26 AUG 2019: Transat shareholders have approved Air Canada’s $720-million acquisition offer, a milestone on a twisting road toward a takeover. In a special meeting Friday, shareholders of the Quebec-based tour operator voted to accept the $18-per-share bid from the country’s largest airline.
A total of 94.77 percent of votes cast were in favour, well above the required two-thirds threshold.
The deal will narrow the field of airline competition, securing for Air Canada about 60 percent of the transatlantic market from Canada and helping the company maintain a firm hold on Montreal air travel.
The takeover is expected to face intense scrutiny from the Competition Bureau and other regulatory authorities.
“Today, we are very confident that we will get the approval of these different regulatory authorities,” said Transat board member Jean-Yves Leblanc, citing “the best advisers that we can have on this planet.”
Chief executive Jean-Marc Eustache, who co-founded Transat’s predecessor in the early 1980s, tamped down fears of higher fares on flights to Europe.
“I have 42 years’ experience in that field. I never saw the price going up,” he said, pointing to competitors on the Montreal-Paris route such Air France, Level Airline and Corsair International. “Plenty of competition, there’s no problem with that.”
Eustache also sought to quell fears of job cuts if Air Canada absorbs Transat, whose subsidiary Air Transat operates a 40-plane fleet.
“You need the pilots, you need the flight attendants, you need the mechanics,” he said. “When you know that it takes between seven to eight crews to fly one plane, that means 14 to 16 pilots to fly one plane.

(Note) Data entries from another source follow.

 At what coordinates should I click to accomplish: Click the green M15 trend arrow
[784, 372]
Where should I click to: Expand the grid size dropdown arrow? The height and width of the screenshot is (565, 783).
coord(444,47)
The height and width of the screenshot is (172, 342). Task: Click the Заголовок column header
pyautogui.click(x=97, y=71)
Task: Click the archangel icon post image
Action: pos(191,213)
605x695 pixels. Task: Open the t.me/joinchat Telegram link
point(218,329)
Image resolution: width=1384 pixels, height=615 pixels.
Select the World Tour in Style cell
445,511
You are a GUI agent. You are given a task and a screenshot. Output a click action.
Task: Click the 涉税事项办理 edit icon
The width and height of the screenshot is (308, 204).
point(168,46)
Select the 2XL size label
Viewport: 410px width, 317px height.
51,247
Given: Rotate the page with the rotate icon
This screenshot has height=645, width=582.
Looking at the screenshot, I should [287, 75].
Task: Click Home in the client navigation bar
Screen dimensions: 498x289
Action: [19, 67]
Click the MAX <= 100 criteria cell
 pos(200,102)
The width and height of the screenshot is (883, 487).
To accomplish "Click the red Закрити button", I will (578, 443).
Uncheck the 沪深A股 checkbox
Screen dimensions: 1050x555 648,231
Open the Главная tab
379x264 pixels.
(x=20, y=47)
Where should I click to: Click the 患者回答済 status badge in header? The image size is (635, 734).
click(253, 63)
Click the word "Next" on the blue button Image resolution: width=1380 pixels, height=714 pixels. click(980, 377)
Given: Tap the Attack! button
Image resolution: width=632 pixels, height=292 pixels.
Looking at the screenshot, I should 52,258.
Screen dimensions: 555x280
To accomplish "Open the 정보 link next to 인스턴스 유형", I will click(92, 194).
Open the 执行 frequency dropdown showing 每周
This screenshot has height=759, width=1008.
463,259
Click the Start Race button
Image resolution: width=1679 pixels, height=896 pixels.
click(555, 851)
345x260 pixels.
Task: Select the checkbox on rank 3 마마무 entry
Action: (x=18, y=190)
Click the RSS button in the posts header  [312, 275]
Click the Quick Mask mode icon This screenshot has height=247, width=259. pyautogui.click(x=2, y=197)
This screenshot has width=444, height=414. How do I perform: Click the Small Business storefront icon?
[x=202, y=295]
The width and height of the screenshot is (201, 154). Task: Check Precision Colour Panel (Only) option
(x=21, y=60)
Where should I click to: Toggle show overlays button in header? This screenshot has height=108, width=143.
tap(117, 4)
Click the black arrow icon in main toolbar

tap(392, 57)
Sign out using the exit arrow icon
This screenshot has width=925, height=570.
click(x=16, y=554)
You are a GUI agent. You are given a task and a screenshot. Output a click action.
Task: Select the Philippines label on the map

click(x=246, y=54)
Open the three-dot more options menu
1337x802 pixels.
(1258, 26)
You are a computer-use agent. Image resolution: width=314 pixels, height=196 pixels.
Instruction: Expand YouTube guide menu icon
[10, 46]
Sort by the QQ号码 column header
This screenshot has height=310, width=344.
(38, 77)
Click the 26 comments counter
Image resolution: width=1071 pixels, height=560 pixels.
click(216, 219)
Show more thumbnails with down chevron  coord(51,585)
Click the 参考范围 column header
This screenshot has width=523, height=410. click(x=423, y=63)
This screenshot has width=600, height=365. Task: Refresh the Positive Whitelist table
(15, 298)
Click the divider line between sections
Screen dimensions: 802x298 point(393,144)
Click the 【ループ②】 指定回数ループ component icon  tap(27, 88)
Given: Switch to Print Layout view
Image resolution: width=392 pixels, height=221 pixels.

That gives you an idea.
“The people of Air Canada will not take over what the people of Transat are doing today. But for sure you don’t need a CEO,” Eustache added, alluding to his impending retirement.
The approval from shareholders comes after months of turbulence.
Air Canada’s initial proposal of $13 per share prompted other expressions of interest from players such as Group Mach, whose partial bid of $14 a share resulted in a securities tribunal ruling that barred the Quebec developer’s offer.
Meanwhile, Transat’s biggest shareholder at 19.3 percent, Letko Brosseau and Associates, said it would vote against Air Canada’s offer until the airline raised its bid by $200 million to $18 per share.
Quebec business magnate Pierre Karl Peladeau also hinted last week he planned to make an offer of his own if the vote failed, and to use his 1.6 percent stake in Air Transat’s parent company to vote against the Air Canada deal, which the former politician had said is “contrary to the public interest.”